Before I go further -- and be assured, I'm going all the way -- I should point out that it's impossible not to like Westlake Joe's, one of those rare establishments at which you can show up in a yellow Cadillac (as one party did) and not be mistaken for a pimp. The place oozes ambience, a blue-collared, red-blooded, Marlboro-smoking vibe that, whether you grew up in the suburbs or not, creates an overwhelming feeling of having been there a million times before. With that said, I must admit that the food at Westlake Joe's is somewhat problematic.
Things started going bad with the first round of cocktails ($4-5.50), which were served in glasses approximately two sizes smaller than the tiny ones they use in Reno and Las Vegas. "And those drinks are free," remarked my mother. The menu at Joe's is a monstrous affair, featuring seafood cocktails, nearly a dozen different salads, omelets, pastas, sandwiches, fish, steaks, and a variety of specials and chef's suggestions. I was hoping someone would try the boiled beef ($8.90), but no one was quite so brave. As we ordered, my stepfather asked foolishly if the mixed vegetables were fresh. "Fresh frozen," answered our waitress. But of course.
My girlfriend and I split a Caesar salad ($4.65), which, she felt, was a tad heavy on the anchovies, though it seemed just fine to me. Everyone helped him- or herself to bread and butter (free), which, the majority of those present remarked, was the best thing Joe's had to offer. As for the entrees, I'll begin with the positive: My brother thoroughly enjoyed his sweetbreads sauteed with mushrooms ($10.35; and if you don't know what sweetbreads are, well, you probably don't want to). Infused with a light wine and lemon sauce, the dish was spectacular, he said, dropping a puffy white sweetbread on my plate. Thanks so much.
Since Joe's was out of prime rib, I ordered the New York steak ($14.95), a juicy 12-ouncer served with a side of fries. Unfortunately, I didn't get to eat many of these, as my girlfriend preferred them to her veal parmigiana ($11.75). Topped with an unappealing lagoon of coagulated cheese and served with a side of mushy rigatoni, poor sweetheart's dinner was overcooked and went, for the most part, untouched.

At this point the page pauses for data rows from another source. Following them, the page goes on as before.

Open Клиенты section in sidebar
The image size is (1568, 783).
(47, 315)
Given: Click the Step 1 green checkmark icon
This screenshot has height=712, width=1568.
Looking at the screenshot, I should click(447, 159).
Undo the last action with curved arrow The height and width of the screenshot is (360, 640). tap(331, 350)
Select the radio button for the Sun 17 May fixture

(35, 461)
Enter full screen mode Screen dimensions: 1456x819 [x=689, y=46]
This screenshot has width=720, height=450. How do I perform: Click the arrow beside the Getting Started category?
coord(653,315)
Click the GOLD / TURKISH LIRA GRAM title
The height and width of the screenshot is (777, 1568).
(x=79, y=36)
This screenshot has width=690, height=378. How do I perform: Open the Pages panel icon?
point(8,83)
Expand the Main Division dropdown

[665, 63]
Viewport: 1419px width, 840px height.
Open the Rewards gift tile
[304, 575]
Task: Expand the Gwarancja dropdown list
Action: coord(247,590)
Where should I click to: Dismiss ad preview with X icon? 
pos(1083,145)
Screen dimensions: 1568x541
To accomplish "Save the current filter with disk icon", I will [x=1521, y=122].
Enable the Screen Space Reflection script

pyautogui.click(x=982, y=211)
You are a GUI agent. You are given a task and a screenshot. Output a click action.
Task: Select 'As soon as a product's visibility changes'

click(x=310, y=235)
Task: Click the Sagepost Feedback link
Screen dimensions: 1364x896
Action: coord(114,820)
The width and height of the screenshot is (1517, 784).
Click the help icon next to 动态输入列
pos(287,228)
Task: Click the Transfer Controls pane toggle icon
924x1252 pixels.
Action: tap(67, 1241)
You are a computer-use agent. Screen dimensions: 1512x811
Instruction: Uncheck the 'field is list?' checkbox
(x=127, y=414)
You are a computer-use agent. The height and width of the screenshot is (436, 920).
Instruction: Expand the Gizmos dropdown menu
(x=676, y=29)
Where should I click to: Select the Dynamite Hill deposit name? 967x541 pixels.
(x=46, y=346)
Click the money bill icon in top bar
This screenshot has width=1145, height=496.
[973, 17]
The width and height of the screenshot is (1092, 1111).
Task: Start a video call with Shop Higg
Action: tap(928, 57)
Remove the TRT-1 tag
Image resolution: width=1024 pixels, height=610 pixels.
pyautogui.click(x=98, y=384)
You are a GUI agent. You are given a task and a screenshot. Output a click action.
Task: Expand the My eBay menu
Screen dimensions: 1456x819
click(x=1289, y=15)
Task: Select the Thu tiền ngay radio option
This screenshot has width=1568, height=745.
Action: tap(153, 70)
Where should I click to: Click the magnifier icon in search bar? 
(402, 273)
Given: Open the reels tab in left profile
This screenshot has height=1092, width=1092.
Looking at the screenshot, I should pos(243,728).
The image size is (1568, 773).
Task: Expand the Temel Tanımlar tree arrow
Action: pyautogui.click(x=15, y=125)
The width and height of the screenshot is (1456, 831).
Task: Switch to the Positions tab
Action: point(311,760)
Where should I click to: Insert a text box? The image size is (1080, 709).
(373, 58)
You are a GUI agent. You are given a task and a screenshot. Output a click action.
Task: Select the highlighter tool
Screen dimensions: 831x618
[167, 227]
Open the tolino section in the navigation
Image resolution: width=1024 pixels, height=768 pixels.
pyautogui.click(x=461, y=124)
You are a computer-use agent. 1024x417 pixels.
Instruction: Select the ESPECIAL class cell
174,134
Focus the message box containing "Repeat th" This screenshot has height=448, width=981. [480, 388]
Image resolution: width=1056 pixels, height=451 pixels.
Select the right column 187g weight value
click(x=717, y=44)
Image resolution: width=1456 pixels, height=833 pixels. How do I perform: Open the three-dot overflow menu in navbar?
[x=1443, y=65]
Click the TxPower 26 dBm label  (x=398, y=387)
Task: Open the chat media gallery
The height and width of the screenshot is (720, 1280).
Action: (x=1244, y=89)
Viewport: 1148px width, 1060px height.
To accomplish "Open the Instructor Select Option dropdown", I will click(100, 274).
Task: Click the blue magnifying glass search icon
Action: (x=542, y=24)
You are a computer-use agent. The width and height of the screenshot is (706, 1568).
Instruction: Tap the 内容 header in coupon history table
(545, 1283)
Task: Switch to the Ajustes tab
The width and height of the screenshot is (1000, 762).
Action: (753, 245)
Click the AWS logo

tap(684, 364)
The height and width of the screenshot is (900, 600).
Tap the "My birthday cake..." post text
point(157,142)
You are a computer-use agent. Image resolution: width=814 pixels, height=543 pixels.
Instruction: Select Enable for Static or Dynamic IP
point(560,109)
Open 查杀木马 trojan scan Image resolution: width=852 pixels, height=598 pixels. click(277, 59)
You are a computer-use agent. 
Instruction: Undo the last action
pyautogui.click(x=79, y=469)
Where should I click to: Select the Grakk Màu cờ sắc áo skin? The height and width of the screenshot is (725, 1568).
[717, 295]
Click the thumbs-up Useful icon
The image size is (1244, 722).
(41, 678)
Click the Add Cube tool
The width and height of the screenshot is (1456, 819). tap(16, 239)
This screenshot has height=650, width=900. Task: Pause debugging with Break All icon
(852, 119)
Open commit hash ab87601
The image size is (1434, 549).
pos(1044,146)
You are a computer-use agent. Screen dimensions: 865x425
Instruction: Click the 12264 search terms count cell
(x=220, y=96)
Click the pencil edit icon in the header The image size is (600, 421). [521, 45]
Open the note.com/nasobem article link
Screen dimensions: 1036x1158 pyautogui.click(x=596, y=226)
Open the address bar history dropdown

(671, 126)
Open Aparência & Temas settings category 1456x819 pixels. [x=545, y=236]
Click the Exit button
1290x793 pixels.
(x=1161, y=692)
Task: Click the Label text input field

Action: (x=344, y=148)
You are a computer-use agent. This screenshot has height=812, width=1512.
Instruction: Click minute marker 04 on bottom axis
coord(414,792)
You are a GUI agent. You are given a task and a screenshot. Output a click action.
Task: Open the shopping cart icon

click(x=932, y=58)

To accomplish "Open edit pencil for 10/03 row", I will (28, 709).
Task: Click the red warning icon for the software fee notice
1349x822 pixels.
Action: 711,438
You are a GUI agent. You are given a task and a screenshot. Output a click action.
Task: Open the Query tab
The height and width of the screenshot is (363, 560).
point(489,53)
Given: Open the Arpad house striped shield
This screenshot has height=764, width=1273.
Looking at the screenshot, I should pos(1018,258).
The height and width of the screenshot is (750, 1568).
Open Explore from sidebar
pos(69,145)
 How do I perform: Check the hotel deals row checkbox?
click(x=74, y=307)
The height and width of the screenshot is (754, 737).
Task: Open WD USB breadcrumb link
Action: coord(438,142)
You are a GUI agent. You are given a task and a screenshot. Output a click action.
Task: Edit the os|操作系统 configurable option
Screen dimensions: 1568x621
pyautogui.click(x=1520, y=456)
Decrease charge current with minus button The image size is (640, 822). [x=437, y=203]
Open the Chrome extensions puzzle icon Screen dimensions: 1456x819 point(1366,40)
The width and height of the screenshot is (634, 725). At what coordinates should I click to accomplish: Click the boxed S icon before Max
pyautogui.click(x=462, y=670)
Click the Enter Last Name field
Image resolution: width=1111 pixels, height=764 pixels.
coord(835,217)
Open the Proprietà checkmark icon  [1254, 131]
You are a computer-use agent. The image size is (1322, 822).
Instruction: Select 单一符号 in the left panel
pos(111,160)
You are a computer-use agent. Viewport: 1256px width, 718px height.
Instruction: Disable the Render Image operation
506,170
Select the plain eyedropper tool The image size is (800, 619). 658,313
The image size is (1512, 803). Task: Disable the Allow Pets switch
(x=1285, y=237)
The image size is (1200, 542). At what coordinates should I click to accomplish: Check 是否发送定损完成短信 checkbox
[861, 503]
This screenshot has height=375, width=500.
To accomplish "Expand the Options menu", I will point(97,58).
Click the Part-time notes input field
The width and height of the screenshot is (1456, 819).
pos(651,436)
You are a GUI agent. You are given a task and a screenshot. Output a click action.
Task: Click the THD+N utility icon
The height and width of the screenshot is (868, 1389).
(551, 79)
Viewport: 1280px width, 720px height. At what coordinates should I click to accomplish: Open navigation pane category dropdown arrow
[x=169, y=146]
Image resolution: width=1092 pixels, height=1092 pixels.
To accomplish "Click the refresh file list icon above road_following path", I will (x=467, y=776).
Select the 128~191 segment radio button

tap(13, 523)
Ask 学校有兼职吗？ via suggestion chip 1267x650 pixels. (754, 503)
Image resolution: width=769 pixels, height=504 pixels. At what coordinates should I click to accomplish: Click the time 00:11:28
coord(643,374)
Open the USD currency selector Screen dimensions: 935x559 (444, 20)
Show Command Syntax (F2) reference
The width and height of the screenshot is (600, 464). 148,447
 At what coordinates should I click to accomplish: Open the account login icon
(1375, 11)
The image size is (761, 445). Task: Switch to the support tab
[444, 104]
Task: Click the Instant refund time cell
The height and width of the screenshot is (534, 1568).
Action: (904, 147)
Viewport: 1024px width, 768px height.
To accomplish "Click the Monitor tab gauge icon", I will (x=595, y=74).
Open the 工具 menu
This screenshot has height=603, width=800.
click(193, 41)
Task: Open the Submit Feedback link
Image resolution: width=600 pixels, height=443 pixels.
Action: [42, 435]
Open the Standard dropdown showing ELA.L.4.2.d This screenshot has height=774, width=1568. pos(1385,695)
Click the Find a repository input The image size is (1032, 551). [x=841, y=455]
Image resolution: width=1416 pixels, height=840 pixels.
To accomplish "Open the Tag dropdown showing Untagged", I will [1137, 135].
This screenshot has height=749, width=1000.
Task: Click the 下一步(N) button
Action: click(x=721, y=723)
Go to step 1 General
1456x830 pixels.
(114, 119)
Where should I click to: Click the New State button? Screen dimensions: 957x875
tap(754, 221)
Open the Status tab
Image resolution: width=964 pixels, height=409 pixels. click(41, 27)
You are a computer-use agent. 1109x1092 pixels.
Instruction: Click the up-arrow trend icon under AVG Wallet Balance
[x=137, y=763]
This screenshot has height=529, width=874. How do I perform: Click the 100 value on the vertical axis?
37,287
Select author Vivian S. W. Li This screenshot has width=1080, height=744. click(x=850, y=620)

My mother fared no better with the veal piccata ($11.25), nor with her side of fresh-frozen mixed vegetables -- a melange of crinkle-cut carrots, bits of broccoli, cauliflower, peas, and a lone lima bean that appeared to have been poured onto her plate straight from the bag.
My sister-in-law managed to eat about a third of her chicken sauteed with button mushrooms ($10.35), which was likewise overcooked and unflavorful. My 3-year-old nephew, who was sharing her plate, wrinkled his face and cried. But as awful as the veal and chicken were, no one suffered as terribly as my stepfather, whose pot roast ($9.95) was not only overcooked, but topped with a strange, salsalike gravy.
But then again, the pot roast seemed like ambrosia compared to his after-dinner coffee ($1.30), which -- and I have five adult witnesses to back me up on this -- took on the gray pall of death just minutes after he added a splash of cream. He sipped once, twice, three times, then gave up. "This stuff is murder!" he exclaimed.